*** Begin section ***

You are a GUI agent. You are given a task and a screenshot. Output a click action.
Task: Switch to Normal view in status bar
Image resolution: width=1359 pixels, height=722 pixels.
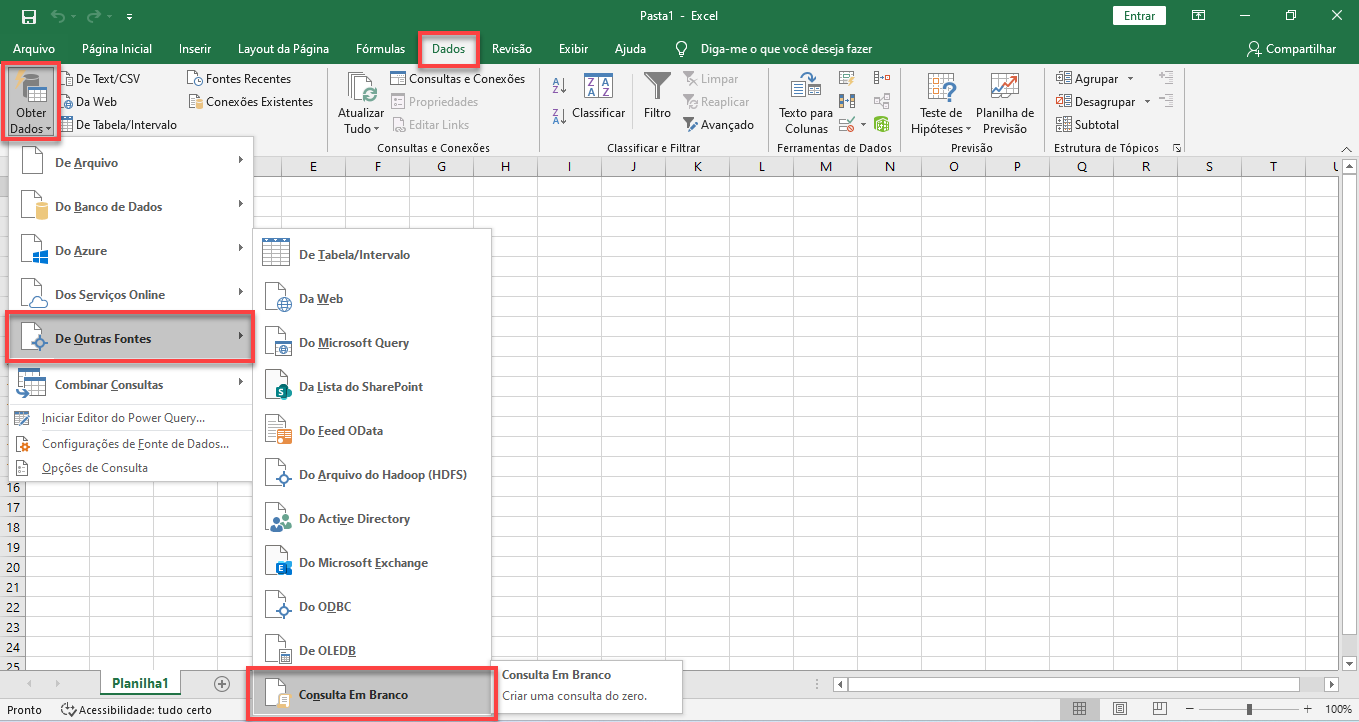1079,709
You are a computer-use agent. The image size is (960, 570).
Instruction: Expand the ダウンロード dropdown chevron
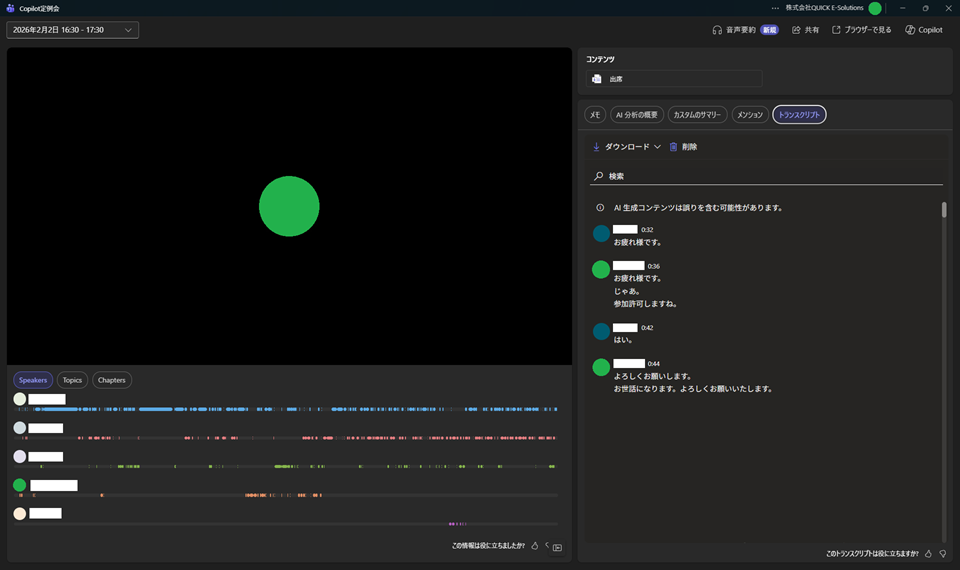[x=657, y=147]
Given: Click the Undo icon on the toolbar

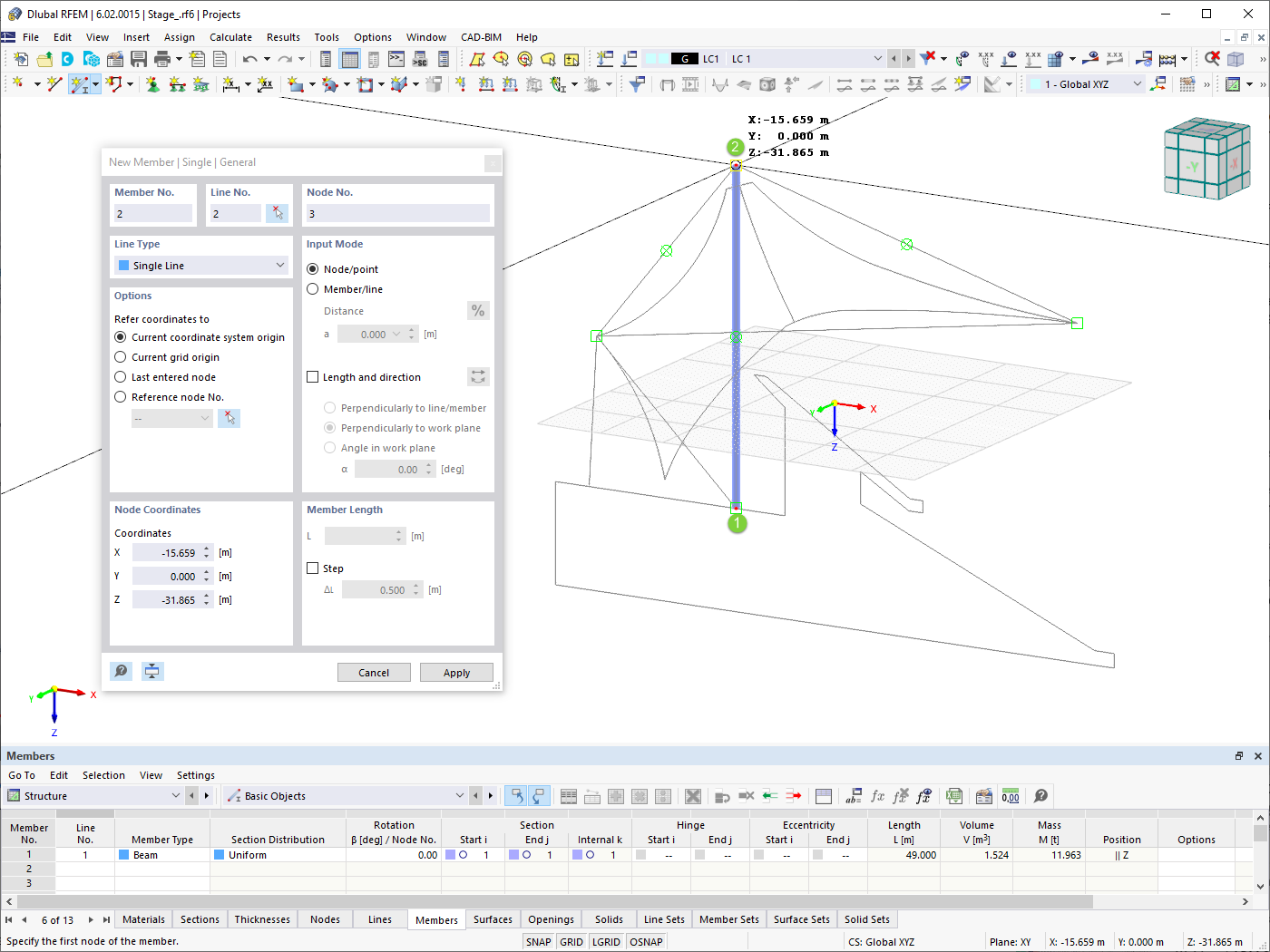Looking at the screenshot, I should pos(250,58).
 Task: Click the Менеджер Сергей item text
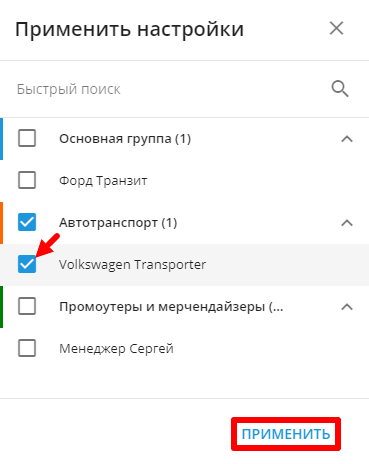point(116,349)
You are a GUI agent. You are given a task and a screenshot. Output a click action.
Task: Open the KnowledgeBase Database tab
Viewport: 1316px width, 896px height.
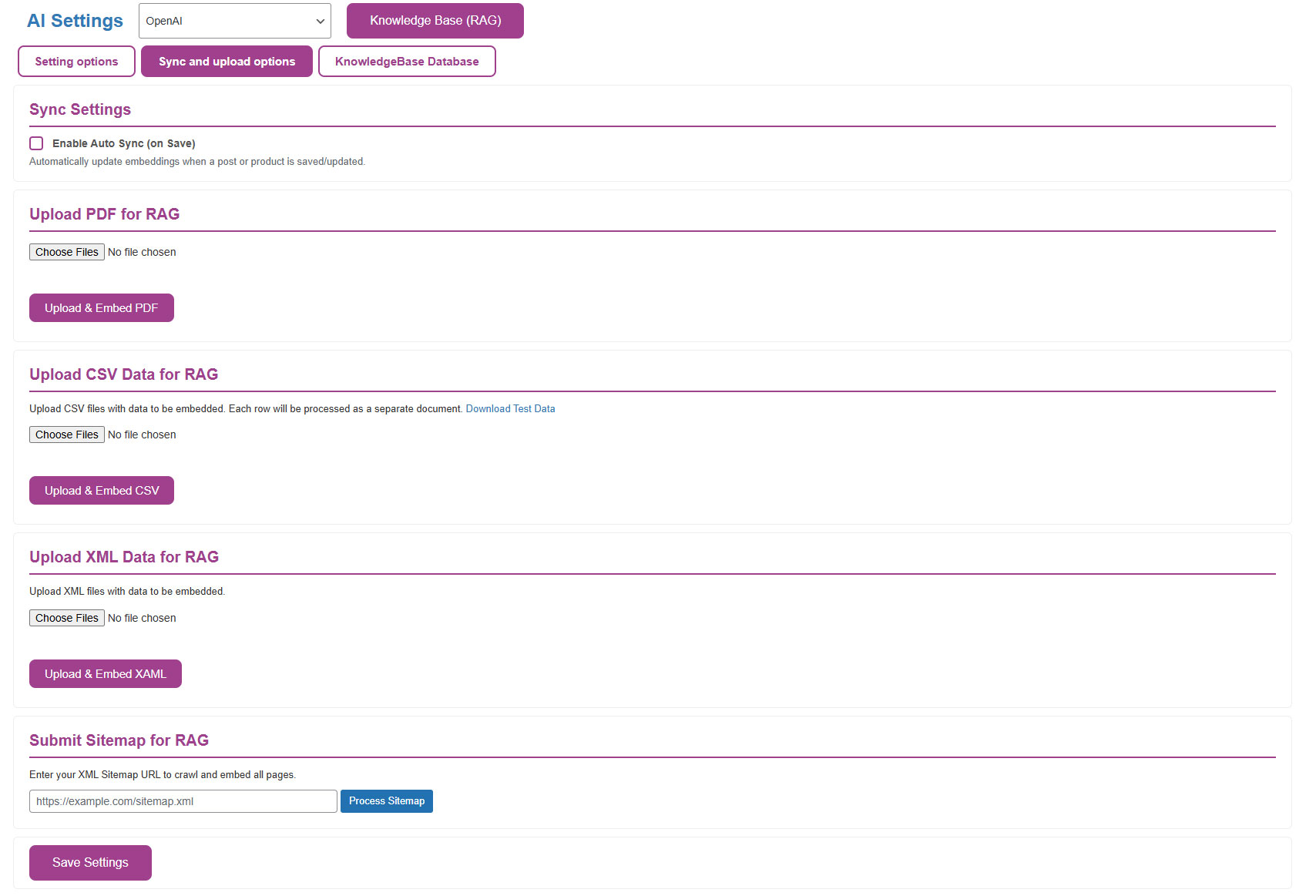[x=406, y=62]
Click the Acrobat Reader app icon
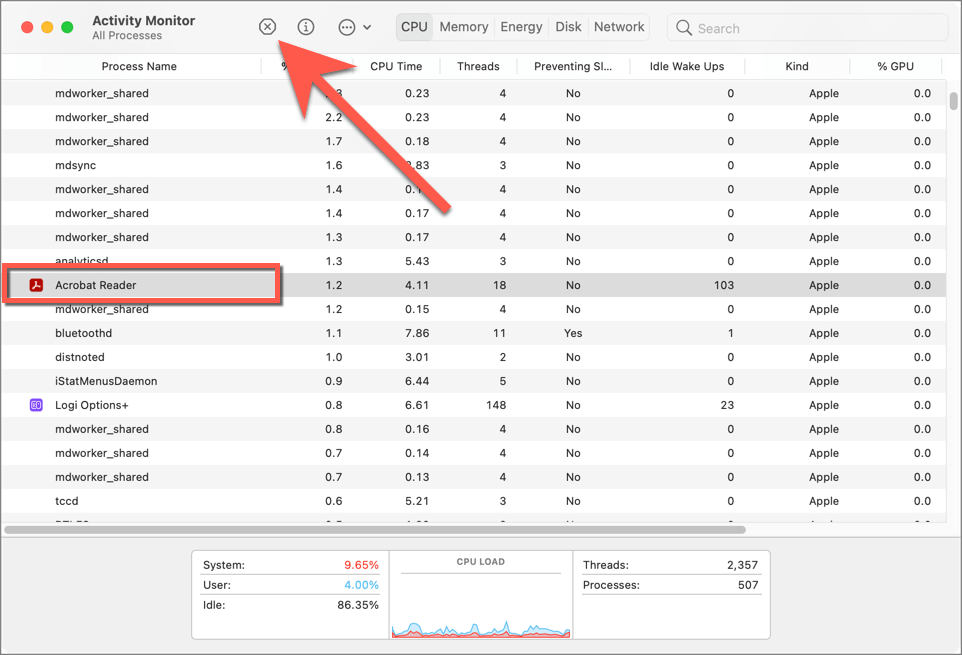This screenshot has width=962, height=655. pyautogui.click(x=36, y=285)
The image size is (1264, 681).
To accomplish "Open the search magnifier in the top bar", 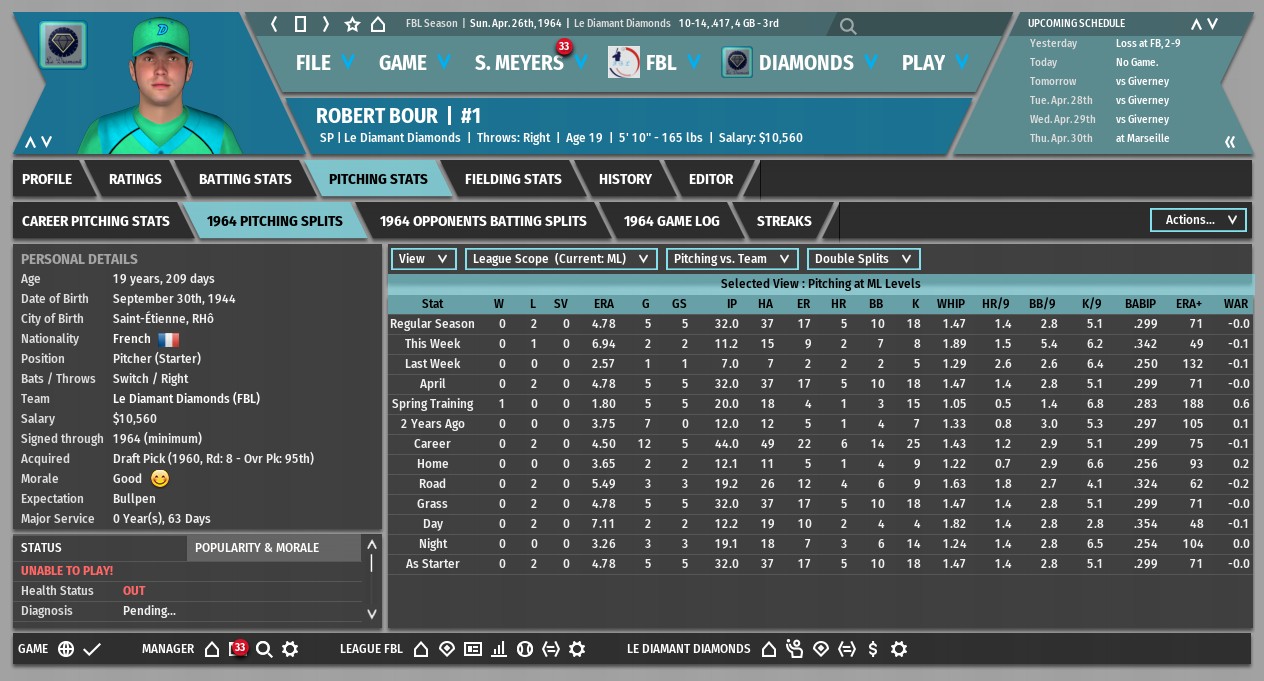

*** End section ***

(WORK TASK)
Note every line above where the string "size" shows up, and copy those lines.

(EXPECTED OUTPUT)
You are a computer-use agent. The image size is (960, 570).
The image size is (1264, 681).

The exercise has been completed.